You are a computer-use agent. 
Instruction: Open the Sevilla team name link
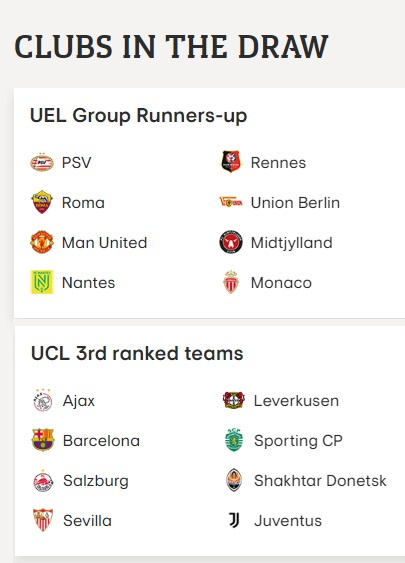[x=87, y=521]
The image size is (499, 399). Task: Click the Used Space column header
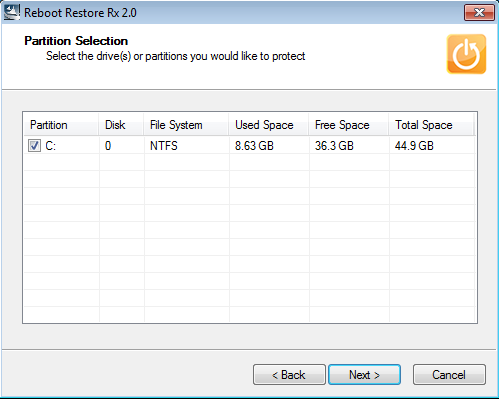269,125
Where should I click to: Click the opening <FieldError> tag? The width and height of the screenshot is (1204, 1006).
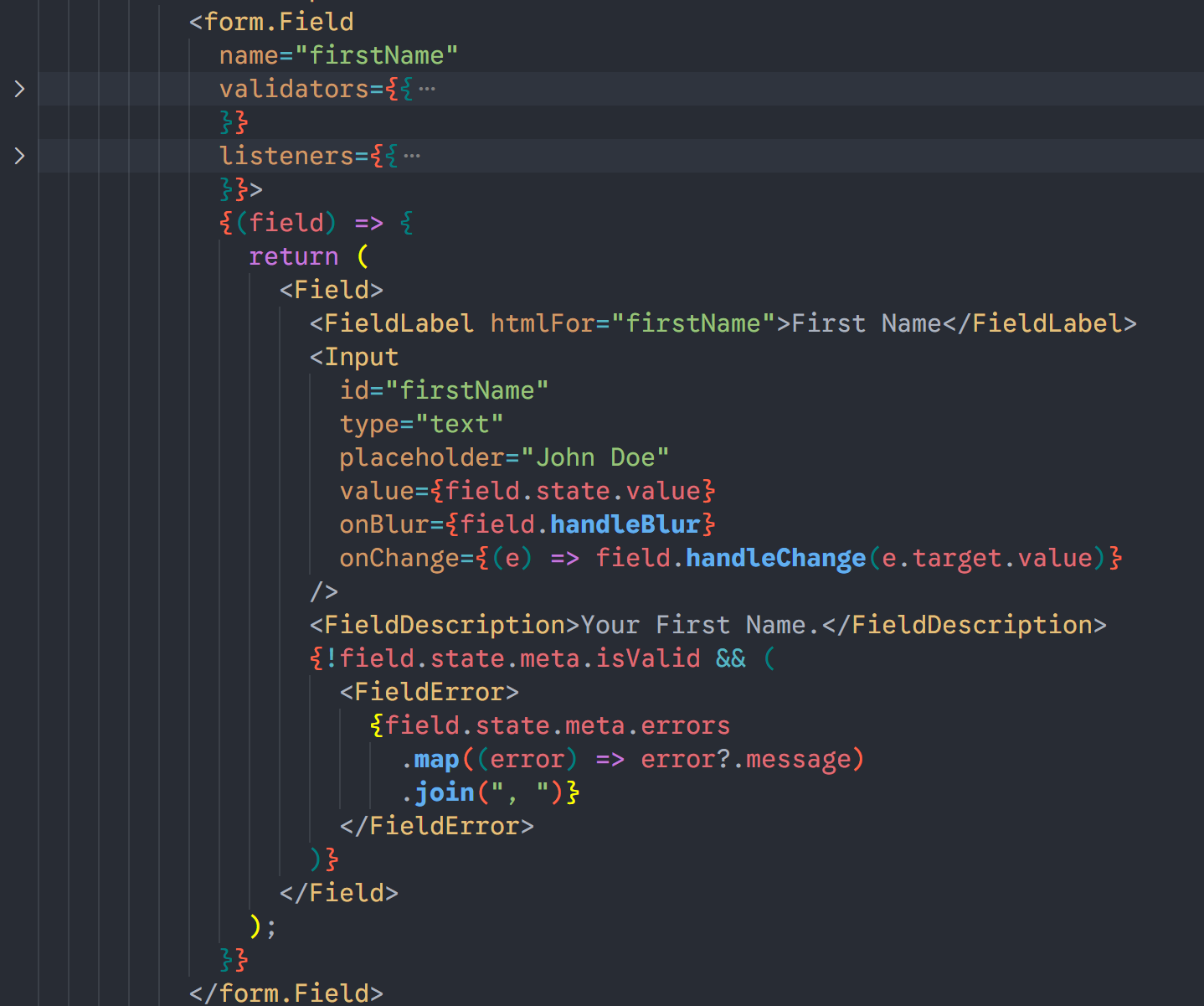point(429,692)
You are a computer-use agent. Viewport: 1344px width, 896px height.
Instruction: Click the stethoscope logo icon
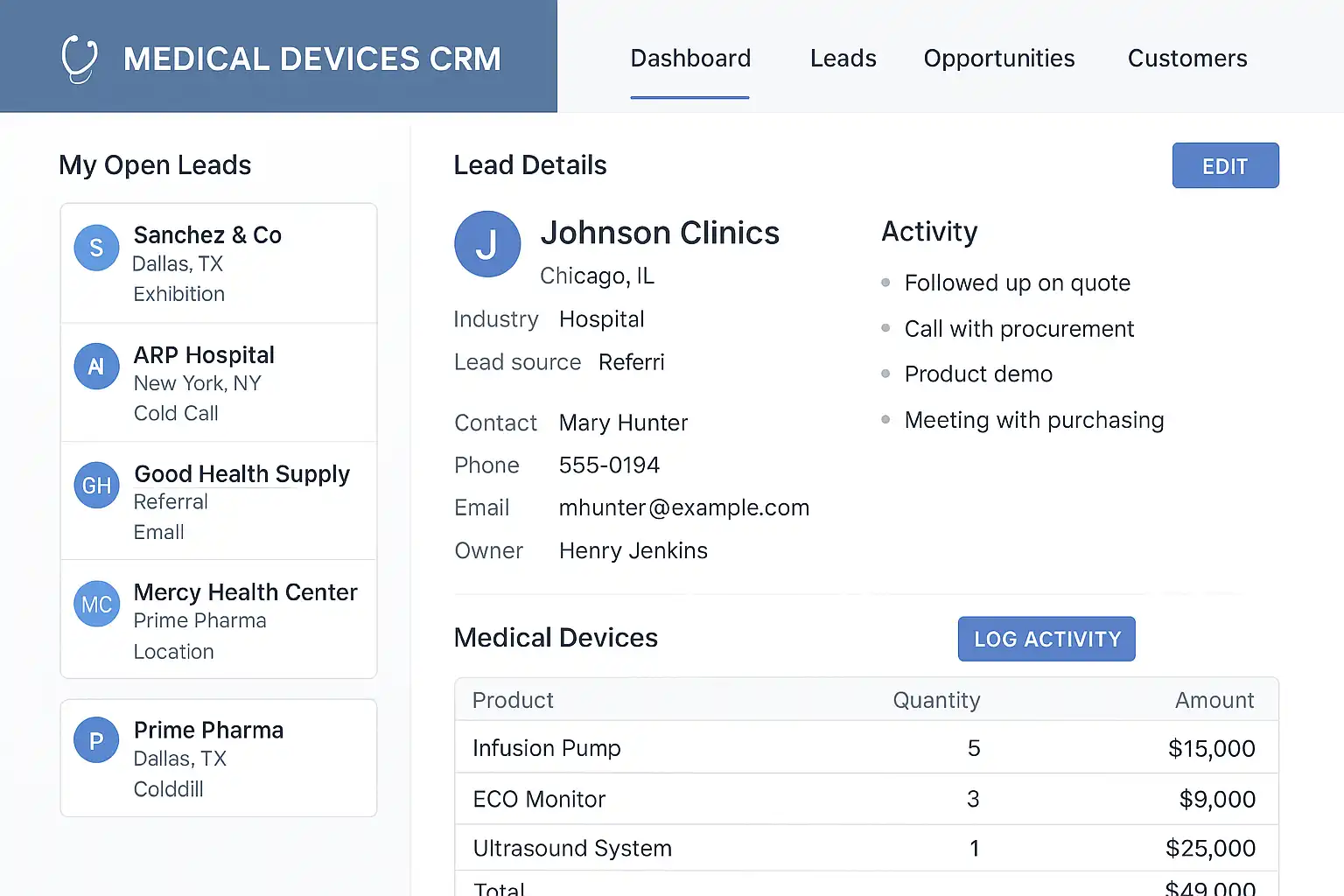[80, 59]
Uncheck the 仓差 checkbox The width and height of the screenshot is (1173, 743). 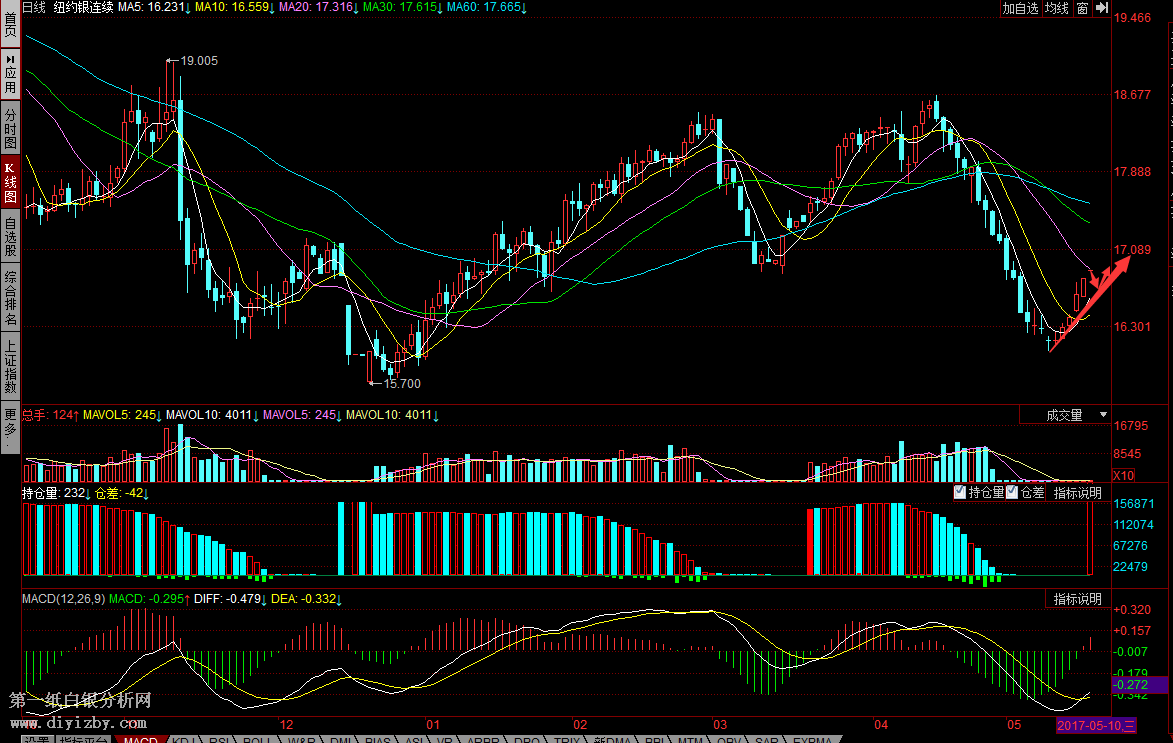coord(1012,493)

______________________________

Stated task:
Count the lines in the entries above that contain the string "agent", with case counting, and reply with only that number.

Expected answer:
2